Insbesondere möchte ich an dieser Stelle einmal Mr Rimmel lobend hervorheben. Zugegeben, als mein Sohn Jack mir eröffnete, dass sein Freund Raleigh Rimmel – seines Zeichens Zeitungsfotograf – uns begleiten wollte, war ich davon zunächst wenig erbaut. Da aber auch die North American Newspaper Alliance, eine der maßgeblichen Geldgeberinnen der Expedition, auf die Teilnahme eines Pressevertreters bestand, willigte ich schließlich ein. Zum Glück. Nicht nur, dass er in körperlich ausgezeichneter Verfassung ist und meinen Sohn Jack und mich unterstützt, wo er nur kann, nein auch mit seiner zurückhaltenden, freundlichen Art trifft er den genau richtigen Ton gegenüber den Indios unserer Begleitmannschaft. Auch murrt er nicht, wenn die Indios immer wieder sein feuerrotes Haar bewundern und befühlen wollen.
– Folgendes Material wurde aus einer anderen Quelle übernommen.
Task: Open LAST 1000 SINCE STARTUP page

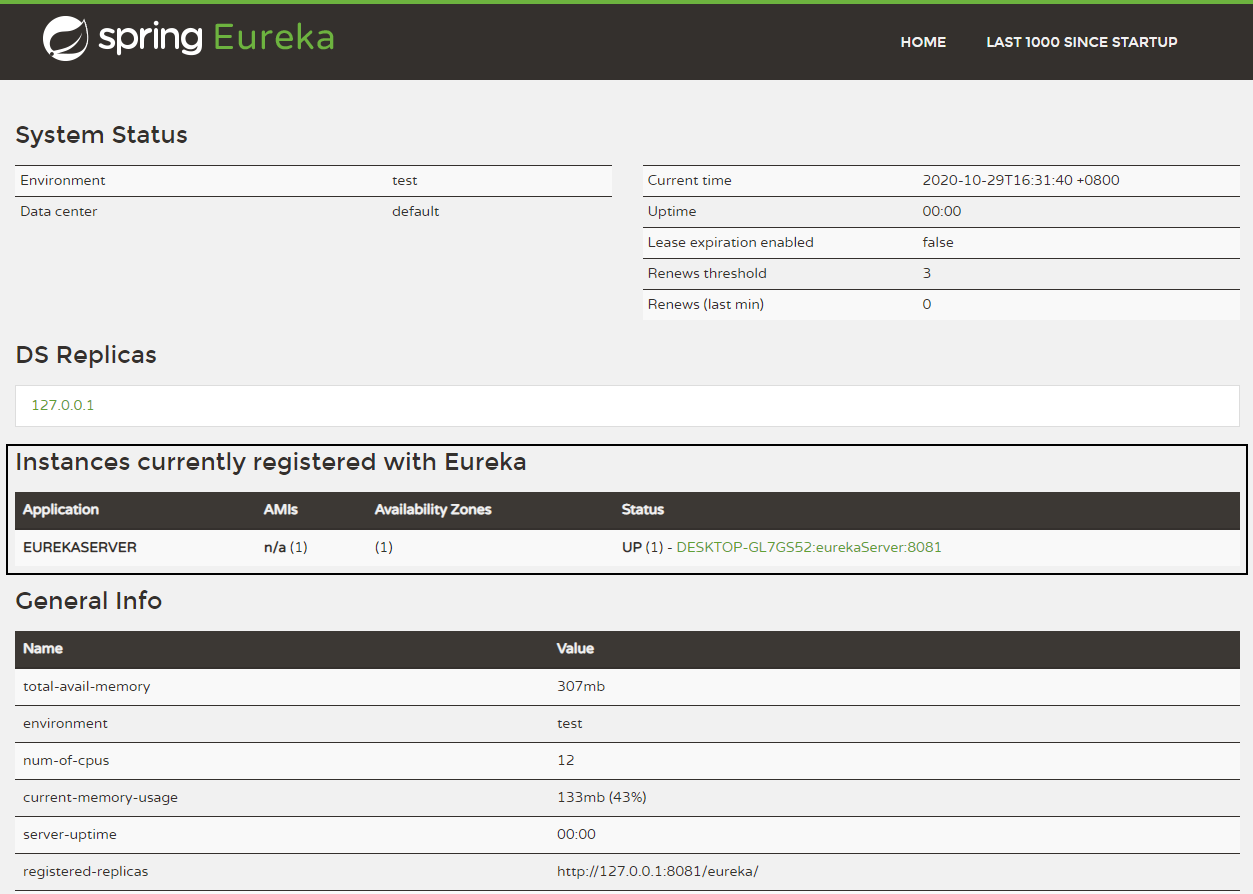Action: pyautogui.click(x=1081, y=42)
Rimmel ist es auch, der mit seiner extrem hellen Haut am meisten unter der sengenden Sonne und den Moskitoscharen leiden muss. Aber kein Wort der Klage kommt über seine Lippen. Ein famoser Kerl und eine Bereicherung für unsere Gruppe.
Percival H. Fawcett
Gut zwei Stunden nachdem die Rita abgelegt hatte, erreichte sie die Mündung des Rio Negro in den Amazonas. Den Teilnehmern und der Besatzung bot sich ein einmaliges Naturschauspiel. Nach der Einmündung sah es viele Kilometer so aus, als würden sich zwei Flüsse ein und dasselbe Flussbett teilen. Auf der Backbordseite war das Wasser schwarz wie die Fluten des Rio Negro, steuerbordseitig bräunlich-trüb wie die des Amazonas. Erst ganz allmählich vermischten sich die Flüsse, bis schließlich die bräunlich-trübe Färbung des Amazonas dominierte. Bis auf Dr. Velmer und Ruiz hatte sich die komplette Gruppe an Deck versammelt, um dieses Phänomen zu bestaunen.
»Atemberaubend«, murmelte Brigitte an der Reling lehnend, den Blick starr aufs Wasser gerichtet.
»Ja, der Amazonas ist eine ganz eigene Welt«, steuerte Prof. Schmidt sinnierend bei. Etwas abseits von den anderen hatte sich Jack Cameron weit über die Reling gebeugt, um eifrig Fotos von den beiden Flusshälften zu schießen. Olaf und Martina bombardierten Andrea mit Fragen über den Amazonas, die diese nur zu gerne beantwortete.